The projects could be awarded contracts in January at the earliest if the board of directors for Metroplan corrects the inconsistencies at its meeting on Nov. 29.

Townsell told board members in the letter that the issue will be on the agenda for the meeting for the board to "determine how it will proceed in light of ArDOT's decision to hold projects."

In the letter, Townsell labeled the language inconsistency as a "minor technicality" that doesn't "rise to a level that requires holding other projects," a conclusion he said his agency staff reached after discussing it with officials at the Arkansas division of the Federal Highway Administration.

At one point, state highway officials had argued that "operational improvements" could include "capacity improvements," Townsell said in the letter.

But Scott Bennett, the state Department of Transportation director, said in an interview that he stands by his interpretation of the federal regulations, which came after he consulted with federal highway officials in Washington, D.C.

"The TIP [regional transportation improvement plan] is not compliant," Bennett said. "It affects everything in the plan, not just 30 Crossing. From my standpoint, I can't pick and choose which federal regulations I follow and which ones I don't.

"We're just going to have to delay the projects until we get the two documents to match."

Local federal highway officials referred questions to a spokesman for the agency in Washington, D.C., who didn't respond to an email late Wednesday afternoon.

The 1-30 project, the state's largest infrastructure project, will redesign and rebuild the congested 6.7-mile route largely between Interstate 530 in Little Rock and Interstate 40 in North Little Rock and replace the I-30 bridge over the Arkansas River.
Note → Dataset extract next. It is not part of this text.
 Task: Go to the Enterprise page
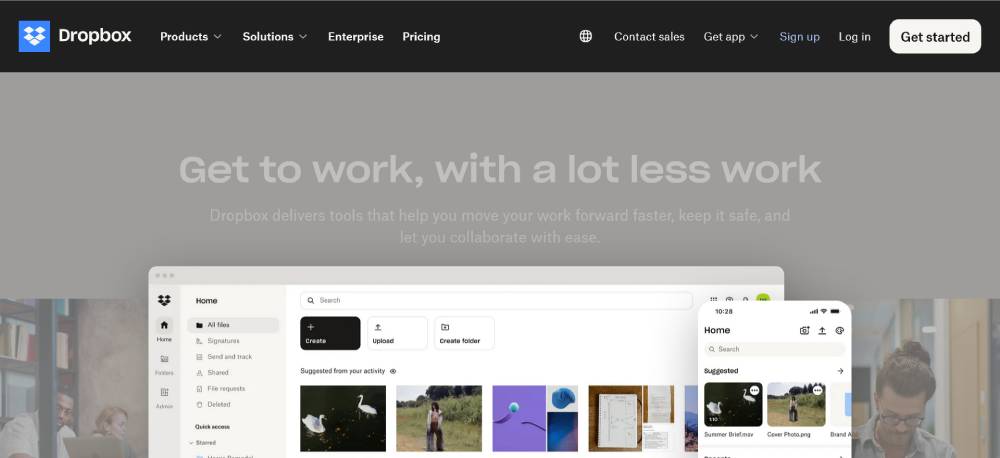(355, 36)
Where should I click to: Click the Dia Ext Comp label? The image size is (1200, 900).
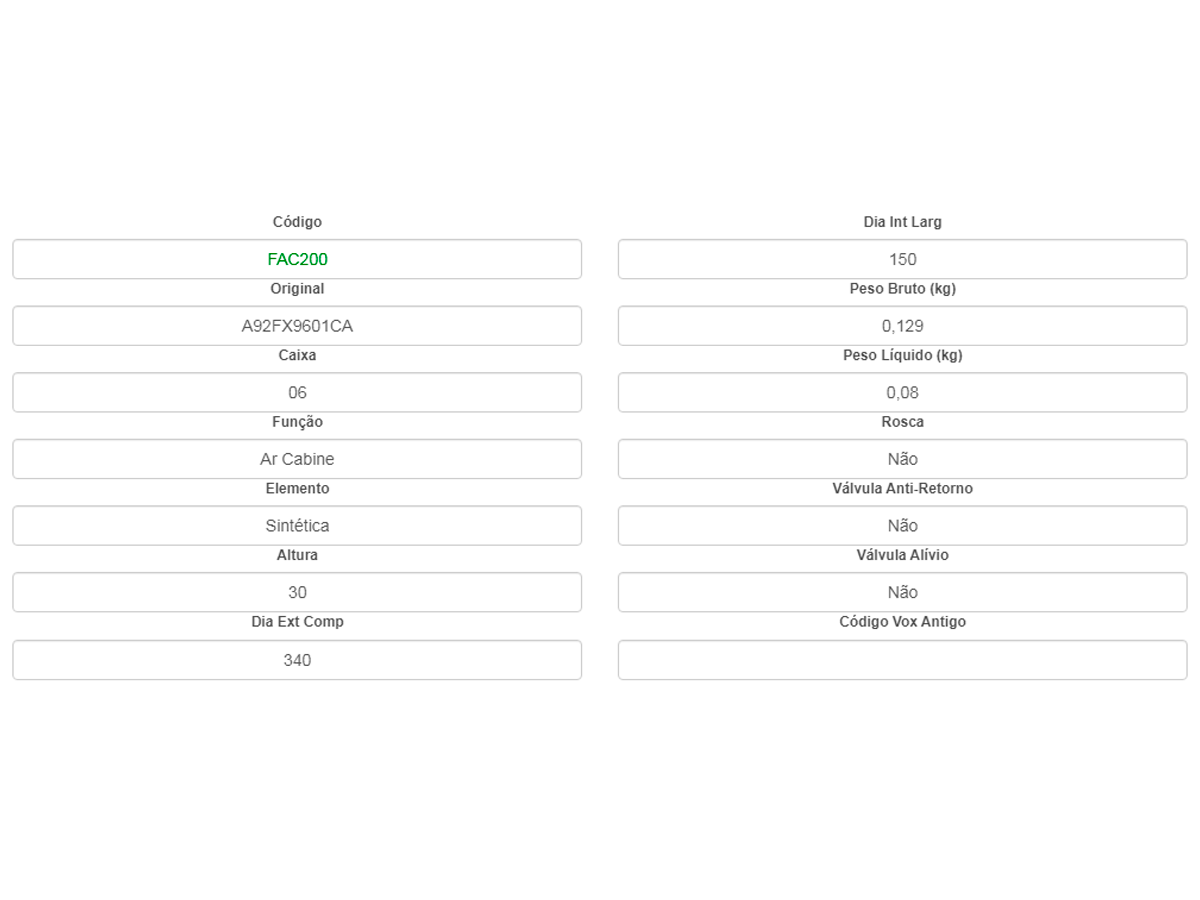[x=297, y=622]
Local officials have been reluctant to commit to the new language until they have been assured the project will be designed and built the way they would like to see it built. They also are sensitive to critics who oppose the eight or 10 lanes the corridor would have under department scenarios. The corridor is largely a six-lane thoroughfare now.

"Capacity improvements" allow for adding lanes while "operational improvements" wouldn't necessarily include additional lanes and instead limit the scope of the project to replace the bridge, improve the interchanges and put down a new surface.

The controversy over the documents' wording comes as state highway officials are working to complete an environmental assessment on the 30 Crossing project. The assessment is a document addressing environmental concerns associated with the project.

Environmental assessments are less rigorous than an environmental impact statement, but department officials have said they have been developing the assessment as if it were an impact statement, which means that if the federal government concludes an impact statement is warranted, it wouldn't require a huge delay or cost to complete.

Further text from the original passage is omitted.